Text block:
Query: It seems then, that for the one-way ANOVA, this suggestion should apply to each factor level (group) as well, since the data in each factor level need to be individually normally distributed (or the sample size "large enough") to meet the normality assumption of the one-way ANOVA. I'm wondering if anyone has any references that address this specifically.

I'm mostly curious because this post from Minitab (linked) says simulation studies have shown for:

  • 2-9 groups, $n \ge$ 15 for each group is sufficient
  • 10-12 groups, $n \ge$ 20 for each group is sufficient

The wording is somewhat vague, but the author implies these values are when the data are highly skewed (and this is when we would care anyway). No citation is given and I'm having quite the time finding other explicit discussions of the CLT in the framework of a one-way ANOVA.

I've found one source that suggests the 30 per group cut-off, but it's a text (preview given at link below) and I have no way to track down the reference they used for this statement: Biostatistics: The Bare Essentials (Norman & Streiner): "From the Central Limit Theorem (Chapter 4), the means will be normally distributed, regardless of the original distribution, especially when there are at least 30 or so observations per group."

Stored data:
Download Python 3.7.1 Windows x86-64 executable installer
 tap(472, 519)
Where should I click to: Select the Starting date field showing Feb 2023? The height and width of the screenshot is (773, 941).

Short problem:
Extend the forum post on per-group sample sizes and normality in one-way ANOVA, beginning after its last sentence.

Result of the exercise:
Sources I've tried to no avail:

  • Design and Analysis of Experiments (8th Ed.), Montgomery: Doesn't discuss CLT for a one-way ANOVA
  • Design of Experiments: Statistical Principles of Research Design and Analysis (2nd Ed.), Kuehl: Doesn't discuss
  • Statistical Inference (2nd Ed.), Casella & Berger (pg. 524): "Of course, with reasonable sample sizes and populations that are not too asymmetric, we have the Central Limit Theorem (CLT) to rely on."
  • Extensive internet search that gives various suggestions, including sometimes for the ANOVA overall (overall sample size across all factor levels), which doesn't make sense to me (doesn't seem this would alleviate the issue in any one group): No references provided by any sources

Summary: I feel that to be "safe," if any given factor level in a one-way ANOVA is notably skewed, we should have at least a sample size of 30 in that factor level to ensure the CLT has taken effect. However, I would appreciate references that confirm this.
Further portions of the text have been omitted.